Once (at least in America), opening a tap to drink water was simple. You fill the glass, you drink. Now, one is given pause, and ought to consider the water quality. Am I drinking a bunch of toxins? Has my local government tinkered with the system? Am I lead-poisoning my child? Ask the citizens of Flint, Michigan if drinking a glass of water is simple these days.

Even time is no longer simple. My daily life consists of Monday through Friday, followed by the weekend—except that all my calendars split the weekend with Sunday on the left and Saturday on the right. This is a nuisance when noting a weekend activity on the calendar, but I’m accustomed to that. My first introduction to the concept that my Western-centric calendar was not the only one was upon arrival in Ethiopia on what I thought was Sept. 11, 1999. I didn’t know I was arriving on their New Year’s Eve. From the air, it looked like all of Addis Ababa was burning as we came in for the landing. What I was actually seeing was the ritual bonfires lit at dusk on their special day. And that’s not all. Their notion of time was linked to the equatorial sunrise and sunset, twelve hours apart. What we call 6:00 a.m. was their “zero hour”, and 6:00 p.m. was 12:00. How odd for me, for 3:00 a.m. to be what felt more like 9:00 a.m. at home.

 
 

A tributary runs into my “brown Blue Nile,” 1999

 
 

If I wanted to, I could use any one of some 29 calendars in the world (if you include all three Hindu calendars), a notion that the dear internet has brought to my attention.

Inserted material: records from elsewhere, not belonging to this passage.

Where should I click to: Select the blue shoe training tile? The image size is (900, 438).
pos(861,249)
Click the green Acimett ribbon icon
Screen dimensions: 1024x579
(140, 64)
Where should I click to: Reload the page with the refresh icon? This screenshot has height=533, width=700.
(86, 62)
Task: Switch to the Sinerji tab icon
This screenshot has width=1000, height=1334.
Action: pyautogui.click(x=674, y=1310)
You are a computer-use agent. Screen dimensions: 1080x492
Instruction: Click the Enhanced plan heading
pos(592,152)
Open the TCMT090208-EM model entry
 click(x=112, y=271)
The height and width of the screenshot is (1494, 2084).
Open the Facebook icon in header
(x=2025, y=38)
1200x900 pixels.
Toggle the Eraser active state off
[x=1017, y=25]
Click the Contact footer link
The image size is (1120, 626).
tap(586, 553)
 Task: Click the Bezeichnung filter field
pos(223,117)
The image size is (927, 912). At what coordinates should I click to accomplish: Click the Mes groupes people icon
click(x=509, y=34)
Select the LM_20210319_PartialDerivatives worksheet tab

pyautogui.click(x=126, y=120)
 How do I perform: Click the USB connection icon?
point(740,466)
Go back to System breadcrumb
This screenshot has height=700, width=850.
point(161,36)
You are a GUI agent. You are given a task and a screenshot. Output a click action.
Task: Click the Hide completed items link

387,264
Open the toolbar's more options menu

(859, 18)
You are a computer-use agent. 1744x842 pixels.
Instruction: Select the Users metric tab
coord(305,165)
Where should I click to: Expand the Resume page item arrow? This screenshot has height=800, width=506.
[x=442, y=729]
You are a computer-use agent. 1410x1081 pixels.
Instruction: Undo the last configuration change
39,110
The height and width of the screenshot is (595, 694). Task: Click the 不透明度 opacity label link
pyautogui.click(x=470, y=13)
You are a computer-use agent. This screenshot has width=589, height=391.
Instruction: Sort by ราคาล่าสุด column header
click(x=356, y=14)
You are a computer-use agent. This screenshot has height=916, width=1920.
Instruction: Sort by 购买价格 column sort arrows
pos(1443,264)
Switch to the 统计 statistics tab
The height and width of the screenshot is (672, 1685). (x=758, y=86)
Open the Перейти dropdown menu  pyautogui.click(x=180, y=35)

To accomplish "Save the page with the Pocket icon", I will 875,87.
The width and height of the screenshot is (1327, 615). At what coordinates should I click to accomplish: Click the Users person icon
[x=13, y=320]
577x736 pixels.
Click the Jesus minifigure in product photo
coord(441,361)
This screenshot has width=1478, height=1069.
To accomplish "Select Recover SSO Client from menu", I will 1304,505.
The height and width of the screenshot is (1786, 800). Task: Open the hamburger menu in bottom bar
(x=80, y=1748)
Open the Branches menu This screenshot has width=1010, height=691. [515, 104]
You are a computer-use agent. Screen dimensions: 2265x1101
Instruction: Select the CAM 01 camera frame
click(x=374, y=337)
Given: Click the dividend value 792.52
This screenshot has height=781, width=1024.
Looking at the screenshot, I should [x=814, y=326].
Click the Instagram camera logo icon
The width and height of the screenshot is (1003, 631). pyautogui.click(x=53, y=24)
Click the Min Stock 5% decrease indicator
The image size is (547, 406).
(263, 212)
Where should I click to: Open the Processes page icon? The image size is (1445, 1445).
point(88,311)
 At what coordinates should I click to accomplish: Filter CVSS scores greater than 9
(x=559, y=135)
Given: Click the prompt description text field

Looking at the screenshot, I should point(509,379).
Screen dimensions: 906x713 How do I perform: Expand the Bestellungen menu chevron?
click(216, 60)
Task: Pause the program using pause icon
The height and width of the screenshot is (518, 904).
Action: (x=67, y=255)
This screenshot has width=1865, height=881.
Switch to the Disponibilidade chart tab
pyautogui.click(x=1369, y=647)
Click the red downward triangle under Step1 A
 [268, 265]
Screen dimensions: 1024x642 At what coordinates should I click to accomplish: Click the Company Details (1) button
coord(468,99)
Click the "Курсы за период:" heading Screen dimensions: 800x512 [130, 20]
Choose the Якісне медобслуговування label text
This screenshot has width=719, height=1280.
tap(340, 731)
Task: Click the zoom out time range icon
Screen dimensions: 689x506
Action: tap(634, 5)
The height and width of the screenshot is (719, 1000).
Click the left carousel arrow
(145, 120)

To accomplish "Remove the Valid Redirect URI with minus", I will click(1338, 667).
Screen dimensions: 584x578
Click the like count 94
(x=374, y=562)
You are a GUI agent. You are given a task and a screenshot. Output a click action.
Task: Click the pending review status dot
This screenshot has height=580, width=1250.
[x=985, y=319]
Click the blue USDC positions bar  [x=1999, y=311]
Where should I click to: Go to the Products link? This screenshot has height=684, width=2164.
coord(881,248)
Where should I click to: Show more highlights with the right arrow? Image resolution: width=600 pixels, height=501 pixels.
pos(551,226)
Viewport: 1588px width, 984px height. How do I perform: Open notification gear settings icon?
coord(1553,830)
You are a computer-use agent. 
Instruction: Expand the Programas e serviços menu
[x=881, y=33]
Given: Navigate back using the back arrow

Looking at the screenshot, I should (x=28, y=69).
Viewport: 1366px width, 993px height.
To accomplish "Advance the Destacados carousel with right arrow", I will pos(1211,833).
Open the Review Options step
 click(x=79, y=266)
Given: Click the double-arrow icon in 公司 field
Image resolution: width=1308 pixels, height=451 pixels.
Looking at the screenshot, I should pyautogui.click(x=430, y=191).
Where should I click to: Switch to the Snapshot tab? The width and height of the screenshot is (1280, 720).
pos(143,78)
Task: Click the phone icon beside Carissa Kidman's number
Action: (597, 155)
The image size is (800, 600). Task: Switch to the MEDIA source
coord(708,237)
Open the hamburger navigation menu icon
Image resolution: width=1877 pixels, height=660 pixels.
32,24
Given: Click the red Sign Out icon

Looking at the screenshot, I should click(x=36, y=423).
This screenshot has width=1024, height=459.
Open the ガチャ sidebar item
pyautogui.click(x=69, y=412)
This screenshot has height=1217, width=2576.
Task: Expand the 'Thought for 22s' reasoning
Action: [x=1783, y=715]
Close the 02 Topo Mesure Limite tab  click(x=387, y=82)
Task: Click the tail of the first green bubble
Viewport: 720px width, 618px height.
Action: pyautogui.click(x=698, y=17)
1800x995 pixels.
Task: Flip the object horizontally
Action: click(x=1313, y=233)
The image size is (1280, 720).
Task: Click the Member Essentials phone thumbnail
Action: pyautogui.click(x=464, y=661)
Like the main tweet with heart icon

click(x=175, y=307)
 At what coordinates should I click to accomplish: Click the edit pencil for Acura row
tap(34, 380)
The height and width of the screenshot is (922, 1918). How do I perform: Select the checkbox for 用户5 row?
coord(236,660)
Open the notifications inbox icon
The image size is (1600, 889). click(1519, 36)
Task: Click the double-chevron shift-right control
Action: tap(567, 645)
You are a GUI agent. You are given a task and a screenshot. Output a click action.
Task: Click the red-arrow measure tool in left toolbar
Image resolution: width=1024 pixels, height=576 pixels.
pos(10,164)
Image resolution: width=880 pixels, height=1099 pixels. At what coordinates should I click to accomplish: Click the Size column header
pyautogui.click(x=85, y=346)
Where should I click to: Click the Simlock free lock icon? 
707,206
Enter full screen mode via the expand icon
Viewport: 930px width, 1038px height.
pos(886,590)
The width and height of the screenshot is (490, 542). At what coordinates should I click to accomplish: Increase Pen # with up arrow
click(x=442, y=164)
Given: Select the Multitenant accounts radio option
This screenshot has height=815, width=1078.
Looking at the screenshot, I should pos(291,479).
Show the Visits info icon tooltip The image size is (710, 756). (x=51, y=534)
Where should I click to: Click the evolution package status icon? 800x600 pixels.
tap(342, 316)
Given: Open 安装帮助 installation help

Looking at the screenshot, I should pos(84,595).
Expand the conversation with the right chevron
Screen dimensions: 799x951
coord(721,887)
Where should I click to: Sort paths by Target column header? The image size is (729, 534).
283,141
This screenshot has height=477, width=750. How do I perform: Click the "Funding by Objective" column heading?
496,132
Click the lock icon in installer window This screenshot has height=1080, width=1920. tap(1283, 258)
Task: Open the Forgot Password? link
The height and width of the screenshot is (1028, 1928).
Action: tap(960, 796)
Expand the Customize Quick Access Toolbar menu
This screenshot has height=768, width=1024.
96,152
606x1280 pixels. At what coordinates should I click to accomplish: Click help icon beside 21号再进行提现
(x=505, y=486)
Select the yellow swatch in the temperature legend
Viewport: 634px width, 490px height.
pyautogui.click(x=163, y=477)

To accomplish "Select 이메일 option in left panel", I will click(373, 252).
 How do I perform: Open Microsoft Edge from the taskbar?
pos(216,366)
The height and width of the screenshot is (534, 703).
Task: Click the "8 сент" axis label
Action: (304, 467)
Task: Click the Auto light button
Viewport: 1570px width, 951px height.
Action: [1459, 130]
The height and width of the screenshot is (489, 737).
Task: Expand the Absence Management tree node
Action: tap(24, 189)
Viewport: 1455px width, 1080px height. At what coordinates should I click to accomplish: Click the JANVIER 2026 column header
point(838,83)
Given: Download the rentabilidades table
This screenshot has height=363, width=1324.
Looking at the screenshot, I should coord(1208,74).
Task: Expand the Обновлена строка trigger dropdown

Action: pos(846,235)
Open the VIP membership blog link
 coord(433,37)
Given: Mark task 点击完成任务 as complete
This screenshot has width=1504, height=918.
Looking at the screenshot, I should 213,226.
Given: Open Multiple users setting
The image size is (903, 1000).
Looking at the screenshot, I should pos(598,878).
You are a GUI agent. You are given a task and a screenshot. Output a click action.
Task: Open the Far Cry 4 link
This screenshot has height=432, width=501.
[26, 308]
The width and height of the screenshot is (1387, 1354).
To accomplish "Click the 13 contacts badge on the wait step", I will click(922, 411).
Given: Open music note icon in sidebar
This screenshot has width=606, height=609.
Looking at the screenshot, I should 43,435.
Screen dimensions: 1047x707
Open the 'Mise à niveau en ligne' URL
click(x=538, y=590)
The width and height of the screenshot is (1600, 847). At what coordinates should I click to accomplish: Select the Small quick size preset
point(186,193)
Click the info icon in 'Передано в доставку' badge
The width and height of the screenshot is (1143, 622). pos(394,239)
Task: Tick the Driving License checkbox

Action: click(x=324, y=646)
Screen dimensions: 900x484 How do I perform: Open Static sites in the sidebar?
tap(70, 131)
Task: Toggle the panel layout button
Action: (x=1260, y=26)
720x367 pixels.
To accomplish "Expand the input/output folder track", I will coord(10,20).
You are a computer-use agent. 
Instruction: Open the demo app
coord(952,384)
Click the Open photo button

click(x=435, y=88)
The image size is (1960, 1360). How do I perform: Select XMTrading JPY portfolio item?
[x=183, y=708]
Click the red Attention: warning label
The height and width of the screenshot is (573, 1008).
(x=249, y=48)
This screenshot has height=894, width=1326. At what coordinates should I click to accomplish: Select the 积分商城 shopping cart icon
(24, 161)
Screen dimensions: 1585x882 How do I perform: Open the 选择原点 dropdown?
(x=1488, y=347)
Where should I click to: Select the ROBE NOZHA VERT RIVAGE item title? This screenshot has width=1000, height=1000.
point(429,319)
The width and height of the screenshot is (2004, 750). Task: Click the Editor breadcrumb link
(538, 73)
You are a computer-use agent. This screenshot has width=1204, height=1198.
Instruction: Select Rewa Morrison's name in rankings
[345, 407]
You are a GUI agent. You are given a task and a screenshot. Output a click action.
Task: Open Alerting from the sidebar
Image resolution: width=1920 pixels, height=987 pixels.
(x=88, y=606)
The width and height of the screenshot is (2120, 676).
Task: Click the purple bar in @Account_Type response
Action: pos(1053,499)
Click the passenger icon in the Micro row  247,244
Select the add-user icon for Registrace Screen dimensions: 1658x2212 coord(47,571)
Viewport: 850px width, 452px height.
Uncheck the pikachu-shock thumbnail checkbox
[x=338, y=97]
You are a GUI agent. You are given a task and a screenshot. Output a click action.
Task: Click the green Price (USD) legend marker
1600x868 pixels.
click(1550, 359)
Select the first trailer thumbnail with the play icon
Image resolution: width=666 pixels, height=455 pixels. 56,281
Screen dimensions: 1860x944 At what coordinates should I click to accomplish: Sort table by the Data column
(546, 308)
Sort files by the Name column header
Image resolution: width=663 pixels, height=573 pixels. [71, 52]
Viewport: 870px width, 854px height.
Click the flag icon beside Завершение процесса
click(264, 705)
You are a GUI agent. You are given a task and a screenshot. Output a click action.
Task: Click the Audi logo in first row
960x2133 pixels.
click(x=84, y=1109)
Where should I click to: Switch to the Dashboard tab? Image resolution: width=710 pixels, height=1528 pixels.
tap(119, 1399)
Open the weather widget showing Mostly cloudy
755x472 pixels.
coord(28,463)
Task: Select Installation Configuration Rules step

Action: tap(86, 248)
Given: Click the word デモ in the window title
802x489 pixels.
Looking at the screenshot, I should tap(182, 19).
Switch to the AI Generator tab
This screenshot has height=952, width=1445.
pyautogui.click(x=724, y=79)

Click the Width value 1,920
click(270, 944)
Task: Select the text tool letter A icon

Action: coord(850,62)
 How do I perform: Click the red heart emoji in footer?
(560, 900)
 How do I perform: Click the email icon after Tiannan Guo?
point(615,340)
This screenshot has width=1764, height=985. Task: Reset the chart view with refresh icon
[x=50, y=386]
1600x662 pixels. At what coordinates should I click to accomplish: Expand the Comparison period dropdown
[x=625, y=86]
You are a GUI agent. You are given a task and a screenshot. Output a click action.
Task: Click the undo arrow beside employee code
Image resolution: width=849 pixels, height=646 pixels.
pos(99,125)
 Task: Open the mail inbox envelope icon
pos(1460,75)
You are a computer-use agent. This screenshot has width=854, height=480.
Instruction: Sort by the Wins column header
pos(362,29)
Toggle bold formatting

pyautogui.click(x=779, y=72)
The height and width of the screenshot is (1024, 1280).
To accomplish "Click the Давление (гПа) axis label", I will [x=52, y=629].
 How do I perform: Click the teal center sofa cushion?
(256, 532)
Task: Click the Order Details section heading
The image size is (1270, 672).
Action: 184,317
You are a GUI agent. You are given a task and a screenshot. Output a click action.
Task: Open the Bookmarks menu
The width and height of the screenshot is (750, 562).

The lesson is that a) life has not become simpler with the abundance of information available at my fingertips, and that b) I am nonetheless enriched (if somewhat overwhelmed) to learn about the wider range of reality beyond my limited world. These are simple observations of an increasingly-complex world, offered without judgment or bias — although I’m still going to be careful with my drinking water.